室井:最初は分からずに書いていた。本当は、どんなふうに書いたらいいのか、まだまだ分かっていないことがいっぱいある。「子どもさん対象」どうこうは、あたしの中でそんなに無いんですけど、ただ、なるべくなら言葉を減らし、だけど、きちっと伝わってほしい。
長谷川:うんうん。
室井:絵本って、歌と一緒で何回も何回も読んでもらうもの。エッセイって1回読んだらおしまいだったりすると思うんですけど、絵本はそうじゃない。小説なんかは、長編だといくら好きでも生涯何十回も読まないじゃないですか。でも絵本って、何十回も読む。だから、あの、それだけ言葉に対して、「これじゃなきゃいけない」というような選択をきちっとできていないと。表現の仕方を考えなきゃ、ということが、少しずつ分かってきたんです。
――創作を共に重ねていく上で、おふたりは、お互いのどんなところが美点だと思っていますか?

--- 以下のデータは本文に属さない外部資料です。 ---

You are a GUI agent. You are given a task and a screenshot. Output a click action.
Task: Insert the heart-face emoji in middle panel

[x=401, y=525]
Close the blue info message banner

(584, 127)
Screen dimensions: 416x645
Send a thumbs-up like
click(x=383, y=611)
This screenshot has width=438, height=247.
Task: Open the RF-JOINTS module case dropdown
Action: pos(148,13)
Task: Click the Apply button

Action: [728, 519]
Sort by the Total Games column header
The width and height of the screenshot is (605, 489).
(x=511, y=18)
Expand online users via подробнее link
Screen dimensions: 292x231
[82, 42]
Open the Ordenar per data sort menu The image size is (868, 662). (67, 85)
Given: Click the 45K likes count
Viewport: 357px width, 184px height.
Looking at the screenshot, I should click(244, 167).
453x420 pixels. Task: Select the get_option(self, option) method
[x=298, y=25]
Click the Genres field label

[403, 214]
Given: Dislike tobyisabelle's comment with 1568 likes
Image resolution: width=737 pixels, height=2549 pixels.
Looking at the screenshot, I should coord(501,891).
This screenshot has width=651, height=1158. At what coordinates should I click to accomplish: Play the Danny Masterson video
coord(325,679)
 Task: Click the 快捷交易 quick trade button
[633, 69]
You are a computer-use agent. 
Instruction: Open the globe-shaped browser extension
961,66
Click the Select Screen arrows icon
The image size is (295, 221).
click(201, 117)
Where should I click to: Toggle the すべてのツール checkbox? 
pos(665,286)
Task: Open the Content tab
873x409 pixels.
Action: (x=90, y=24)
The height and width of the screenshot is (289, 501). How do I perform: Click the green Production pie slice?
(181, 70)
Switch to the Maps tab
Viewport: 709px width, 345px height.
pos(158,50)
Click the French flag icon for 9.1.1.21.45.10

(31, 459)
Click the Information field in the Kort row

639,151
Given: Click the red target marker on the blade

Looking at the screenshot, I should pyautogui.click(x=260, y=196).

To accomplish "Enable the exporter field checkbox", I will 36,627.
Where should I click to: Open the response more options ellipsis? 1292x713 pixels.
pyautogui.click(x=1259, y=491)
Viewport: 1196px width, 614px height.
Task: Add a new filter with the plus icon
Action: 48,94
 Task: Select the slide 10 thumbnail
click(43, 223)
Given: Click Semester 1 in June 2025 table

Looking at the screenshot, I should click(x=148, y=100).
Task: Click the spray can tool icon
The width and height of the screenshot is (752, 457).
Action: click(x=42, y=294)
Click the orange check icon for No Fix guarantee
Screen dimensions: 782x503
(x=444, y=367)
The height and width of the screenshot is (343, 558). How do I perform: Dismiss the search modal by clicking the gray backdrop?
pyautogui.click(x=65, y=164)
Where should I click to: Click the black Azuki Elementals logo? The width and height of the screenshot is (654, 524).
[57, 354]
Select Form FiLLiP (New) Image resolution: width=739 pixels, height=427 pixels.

室井:美点? 作品のことですか? 人間のことですか? 人間は……、あっはっは。
長谷川:そうかあ……。
室井:人間は置いておいて、絵のことで言うと、あたし、すごく絵はヘタクソなんですけど、絵を見る眼は自分ではあると思っていて。長谷川さんって、凄い才能の持ち主だなって。「絵のチカラ」って言うのかな。子どもたちにこれだけ人気が出るのも、単に上手いとか下手ではなく、引き寄せられる「何か」があるから。子どもって、小さければ小さいほど余計なことを考えない。そういう「何か」が(長谷川さんには)分かるというか。絵って「視点」じゃないですか。どういう切り口で世の中を見ているかが表れる。そういう意味で言うと、長谷川さんはとても、尊敬していますし、「あたし好み」です。……ちょっとほめ過ぎかな。そういうかたに描いてもらって良かったですね。
親子3代で楽しめる「しげちゃん一座」を旗揚げ
――長谷川さんは、室井さんってどんなところが凄い人だと思いますか。
長谷川:同じように褒めればエエの?
室井:あっはっは。
長谷川:あの、絵本を描いて「しげちゃん一座」で回るようになってから、こんなに頻繁に会うようになって。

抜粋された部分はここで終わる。